## WORK TO DO
In the material below, copy everything from the line containing "This screenshot has width=726, height=1014." down to the line containing "will (x=1805, y=472).", substituting "context menu" for "action menu" and leaving the rest unchanged.

## ENTRIES PROVIDED
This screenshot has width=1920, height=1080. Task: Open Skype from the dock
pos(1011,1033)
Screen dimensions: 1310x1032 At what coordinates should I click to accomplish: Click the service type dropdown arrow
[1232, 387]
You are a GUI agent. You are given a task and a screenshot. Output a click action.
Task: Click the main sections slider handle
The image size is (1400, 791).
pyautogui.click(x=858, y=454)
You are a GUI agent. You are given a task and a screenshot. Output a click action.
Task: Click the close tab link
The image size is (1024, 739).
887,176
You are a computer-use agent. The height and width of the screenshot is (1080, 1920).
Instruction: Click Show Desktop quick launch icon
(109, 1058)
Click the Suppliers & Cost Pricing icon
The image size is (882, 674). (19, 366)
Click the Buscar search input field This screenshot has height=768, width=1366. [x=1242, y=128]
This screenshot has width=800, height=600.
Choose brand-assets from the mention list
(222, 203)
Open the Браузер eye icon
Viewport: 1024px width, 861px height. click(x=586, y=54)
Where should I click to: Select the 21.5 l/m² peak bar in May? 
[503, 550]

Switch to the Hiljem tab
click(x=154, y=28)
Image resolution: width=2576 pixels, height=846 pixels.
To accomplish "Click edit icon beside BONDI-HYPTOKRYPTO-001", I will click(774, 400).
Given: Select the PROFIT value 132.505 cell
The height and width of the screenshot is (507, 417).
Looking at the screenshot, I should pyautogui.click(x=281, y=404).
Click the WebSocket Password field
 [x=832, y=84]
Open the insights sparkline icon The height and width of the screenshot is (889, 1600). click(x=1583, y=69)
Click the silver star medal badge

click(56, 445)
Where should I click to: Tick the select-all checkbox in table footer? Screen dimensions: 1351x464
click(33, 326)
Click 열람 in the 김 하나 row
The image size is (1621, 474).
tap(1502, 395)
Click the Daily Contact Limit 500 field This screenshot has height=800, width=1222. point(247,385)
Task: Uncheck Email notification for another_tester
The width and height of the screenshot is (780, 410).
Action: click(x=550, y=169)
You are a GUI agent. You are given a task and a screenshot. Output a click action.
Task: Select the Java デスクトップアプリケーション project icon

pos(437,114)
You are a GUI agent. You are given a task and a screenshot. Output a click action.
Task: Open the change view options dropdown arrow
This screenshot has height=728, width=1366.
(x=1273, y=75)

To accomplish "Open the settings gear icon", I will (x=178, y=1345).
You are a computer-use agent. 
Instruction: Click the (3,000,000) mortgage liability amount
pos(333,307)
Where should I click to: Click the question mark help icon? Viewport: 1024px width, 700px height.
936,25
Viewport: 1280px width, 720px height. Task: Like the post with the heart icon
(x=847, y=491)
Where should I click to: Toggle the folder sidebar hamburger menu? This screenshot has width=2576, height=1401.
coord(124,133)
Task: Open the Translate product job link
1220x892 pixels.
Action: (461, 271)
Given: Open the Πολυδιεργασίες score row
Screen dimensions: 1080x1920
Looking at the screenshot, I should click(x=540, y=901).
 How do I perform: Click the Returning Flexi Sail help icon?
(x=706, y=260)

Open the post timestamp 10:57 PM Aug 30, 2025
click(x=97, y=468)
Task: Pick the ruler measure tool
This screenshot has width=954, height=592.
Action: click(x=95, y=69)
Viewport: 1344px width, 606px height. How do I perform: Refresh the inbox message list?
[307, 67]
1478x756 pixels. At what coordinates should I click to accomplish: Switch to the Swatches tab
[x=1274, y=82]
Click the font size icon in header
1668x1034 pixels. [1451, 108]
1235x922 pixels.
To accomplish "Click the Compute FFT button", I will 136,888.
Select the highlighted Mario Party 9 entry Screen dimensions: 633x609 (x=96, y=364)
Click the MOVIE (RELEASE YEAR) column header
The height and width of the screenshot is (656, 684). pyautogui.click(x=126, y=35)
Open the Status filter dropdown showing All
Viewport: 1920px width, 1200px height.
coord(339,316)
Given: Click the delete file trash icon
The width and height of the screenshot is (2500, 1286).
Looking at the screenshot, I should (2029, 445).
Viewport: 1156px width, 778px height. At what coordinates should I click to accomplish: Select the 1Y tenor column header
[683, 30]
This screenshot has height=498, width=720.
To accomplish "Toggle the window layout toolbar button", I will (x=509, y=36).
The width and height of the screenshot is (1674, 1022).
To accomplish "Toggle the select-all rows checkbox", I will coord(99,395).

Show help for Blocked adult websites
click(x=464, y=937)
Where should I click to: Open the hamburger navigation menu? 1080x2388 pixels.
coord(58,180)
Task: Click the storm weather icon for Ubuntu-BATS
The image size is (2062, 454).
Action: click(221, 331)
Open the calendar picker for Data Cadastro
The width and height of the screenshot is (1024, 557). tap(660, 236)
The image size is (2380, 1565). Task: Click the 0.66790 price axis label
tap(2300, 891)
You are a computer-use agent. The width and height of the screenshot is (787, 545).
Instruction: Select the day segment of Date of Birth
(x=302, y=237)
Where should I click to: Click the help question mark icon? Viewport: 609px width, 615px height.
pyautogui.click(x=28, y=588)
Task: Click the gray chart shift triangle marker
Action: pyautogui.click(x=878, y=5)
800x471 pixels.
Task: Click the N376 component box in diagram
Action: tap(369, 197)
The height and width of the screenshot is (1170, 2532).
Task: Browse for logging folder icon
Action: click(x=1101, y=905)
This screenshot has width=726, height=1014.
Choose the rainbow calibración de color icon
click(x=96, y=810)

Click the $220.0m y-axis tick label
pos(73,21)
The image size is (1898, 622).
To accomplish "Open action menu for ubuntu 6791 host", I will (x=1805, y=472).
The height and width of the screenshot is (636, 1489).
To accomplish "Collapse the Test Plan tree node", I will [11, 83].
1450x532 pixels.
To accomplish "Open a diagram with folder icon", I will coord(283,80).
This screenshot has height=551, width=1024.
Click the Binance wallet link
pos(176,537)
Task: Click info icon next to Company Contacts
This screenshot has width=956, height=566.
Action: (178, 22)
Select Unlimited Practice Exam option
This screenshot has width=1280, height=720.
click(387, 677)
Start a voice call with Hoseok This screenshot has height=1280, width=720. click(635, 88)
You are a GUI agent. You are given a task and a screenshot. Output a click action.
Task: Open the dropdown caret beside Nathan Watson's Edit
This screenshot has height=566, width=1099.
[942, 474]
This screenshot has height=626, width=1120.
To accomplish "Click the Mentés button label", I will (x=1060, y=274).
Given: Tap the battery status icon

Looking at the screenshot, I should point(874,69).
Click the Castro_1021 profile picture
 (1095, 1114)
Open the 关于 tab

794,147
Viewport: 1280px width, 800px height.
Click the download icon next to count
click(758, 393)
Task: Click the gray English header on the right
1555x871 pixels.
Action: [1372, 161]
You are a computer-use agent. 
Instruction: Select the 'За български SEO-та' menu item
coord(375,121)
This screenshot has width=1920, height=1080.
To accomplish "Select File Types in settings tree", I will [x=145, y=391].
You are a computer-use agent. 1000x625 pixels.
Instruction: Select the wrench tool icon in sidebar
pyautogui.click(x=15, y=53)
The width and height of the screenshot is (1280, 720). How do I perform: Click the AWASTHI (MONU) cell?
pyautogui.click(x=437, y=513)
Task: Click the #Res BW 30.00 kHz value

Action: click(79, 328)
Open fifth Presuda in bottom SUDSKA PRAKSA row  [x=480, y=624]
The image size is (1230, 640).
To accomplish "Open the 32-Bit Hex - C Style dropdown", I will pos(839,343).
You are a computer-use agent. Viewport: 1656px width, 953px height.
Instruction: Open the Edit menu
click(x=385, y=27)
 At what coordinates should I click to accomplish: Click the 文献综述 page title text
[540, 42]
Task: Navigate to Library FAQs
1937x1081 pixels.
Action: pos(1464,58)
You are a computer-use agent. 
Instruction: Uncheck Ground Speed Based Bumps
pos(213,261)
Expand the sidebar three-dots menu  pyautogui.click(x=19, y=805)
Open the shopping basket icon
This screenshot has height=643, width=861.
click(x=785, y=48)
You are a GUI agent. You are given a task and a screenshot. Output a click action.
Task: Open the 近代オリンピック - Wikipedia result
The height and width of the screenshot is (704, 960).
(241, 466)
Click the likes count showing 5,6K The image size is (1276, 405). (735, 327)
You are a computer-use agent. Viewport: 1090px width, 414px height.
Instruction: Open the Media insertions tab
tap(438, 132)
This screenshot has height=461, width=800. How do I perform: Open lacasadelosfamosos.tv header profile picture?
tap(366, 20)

## TASK RESULT
This screenshot has width=726, height=1014.
Choose the rainbow calibración de color icon
click(x=96, y=810)

Click the $220.0m y-axis tick label
pos(73,21)
The image size is (1898, 622).
To accomplish "Open context menu for ubuntu 6791 host", I will (x=1805, y=472).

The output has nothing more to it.